中国大学生职业可能自我研究述评

2014-09-19 17:37陈巍
心理技术与应用 2014年9期
关键词:职业生涯规划大学生

陈巍

摘要:职业可能自我是近十年来国外职业心理学的热门研究主题,与个体的职业生涯规划之间存在紧密联系。对大学生职业可能自我的研究有助于该群体清晰地认识自身职业定位,激发其职业成就动机。职业可能自我可划分为职业希望自我、职业预期自我与职业恐惧自我三个维度,对其的研究方法主要有问卷调查法、Q分类法与访谈法。大学生职业可能自我与文化背景、家庭环境、年龄、性别等人口学变量有关。未来需要在中国社会文化背景下系统考察大学生职业可能自我的本土化问题,并借助深度访谈法弥补量化研究存在的缺陷。

○ ○ ○

任务要求:
把上面关于大学生职业可能自我的摘录一字不改地摘出一段，从“2014-09-19 17:37陈巍”所在的地方开始，到“谈法弥补量化研究存在的缺陷。”结束。

所给记录:
○ ○ ○

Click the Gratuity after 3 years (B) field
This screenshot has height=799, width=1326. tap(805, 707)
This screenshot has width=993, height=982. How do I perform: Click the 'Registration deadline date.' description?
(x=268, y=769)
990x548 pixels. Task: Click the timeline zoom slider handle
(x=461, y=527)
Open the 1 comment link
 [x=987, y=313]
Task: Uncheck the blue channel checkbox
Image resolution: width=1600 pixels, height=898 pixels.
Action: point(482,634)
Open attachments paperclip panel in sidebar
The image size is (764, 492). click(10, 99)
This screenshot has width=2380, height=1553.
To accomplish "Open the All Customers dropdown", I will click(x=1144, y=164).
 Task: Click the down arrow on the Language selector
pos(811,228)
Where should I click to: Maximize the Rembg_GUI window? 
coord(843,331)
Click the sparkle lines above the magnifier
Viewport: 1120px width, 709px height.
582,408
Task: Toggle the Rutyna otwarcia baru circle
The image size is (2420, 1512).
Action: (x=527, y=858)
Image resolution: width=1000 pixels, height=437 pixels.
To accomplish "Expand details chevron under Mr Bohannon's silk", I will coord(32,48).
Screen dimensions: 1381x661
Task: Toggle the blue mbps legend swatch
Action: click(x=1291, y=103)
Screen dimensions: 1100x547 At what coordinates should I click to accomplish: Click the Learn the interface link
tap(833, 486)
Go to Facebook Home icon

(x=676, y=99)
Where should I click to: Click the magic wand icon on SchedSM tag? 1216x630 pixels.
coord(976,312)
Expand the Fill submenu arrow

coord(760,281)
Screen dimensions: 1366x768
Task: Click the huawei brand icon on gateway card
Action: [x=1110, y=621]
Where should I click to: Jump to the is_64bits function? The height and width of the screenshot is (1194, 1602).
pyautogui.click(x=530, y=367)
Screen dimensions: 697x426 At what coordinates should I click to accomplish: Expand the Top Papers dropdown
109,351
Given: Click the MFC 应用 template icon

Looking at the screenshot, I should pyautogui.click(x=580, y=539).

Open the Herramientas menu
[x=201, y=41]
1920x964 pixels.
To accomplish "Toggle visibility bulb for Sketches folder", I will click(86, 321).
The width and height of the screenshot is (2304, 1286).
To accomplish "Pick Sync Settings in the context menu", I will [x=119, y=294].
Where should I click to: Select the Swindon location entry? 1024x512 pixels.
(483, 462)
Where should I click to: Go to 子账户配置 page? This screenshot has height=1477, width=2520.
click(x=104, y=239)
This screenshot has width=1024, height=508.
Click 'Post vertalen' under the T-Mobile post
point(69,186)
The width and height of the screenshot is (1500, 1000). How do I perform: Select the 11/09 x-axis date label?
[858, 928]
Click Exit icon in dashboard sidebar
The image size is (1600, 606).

○ ○ ○

参考答案:
2014-09-19 17:37陈巍
心理技术与应用 2014年9期
关键词:职业生涯规划大学生

陈巍

摘要:职业可能自我是近十年来国外职业心理学的热门研究主题,与个体的职业生涯规划之间存在紧密联系。对大学生职业可能自我的研究有助于该群体清晰地认识自身职业定位,激发其职业成就动机。职业可能自我可划分为职业希望自我、职业预期自我与职业恐惧自我三个维度,对其的研究方法主要有问卷调查法、Q分类法与访谈法。大学生职业可能自我与文化背景、家庭环境、年龄、性别等人口学变量有关。未来需要在中国社会文化背景下系统考察大学生职业可能自我的本土化问题,并借助深度访谈法弥补量化研究存在的缺陷。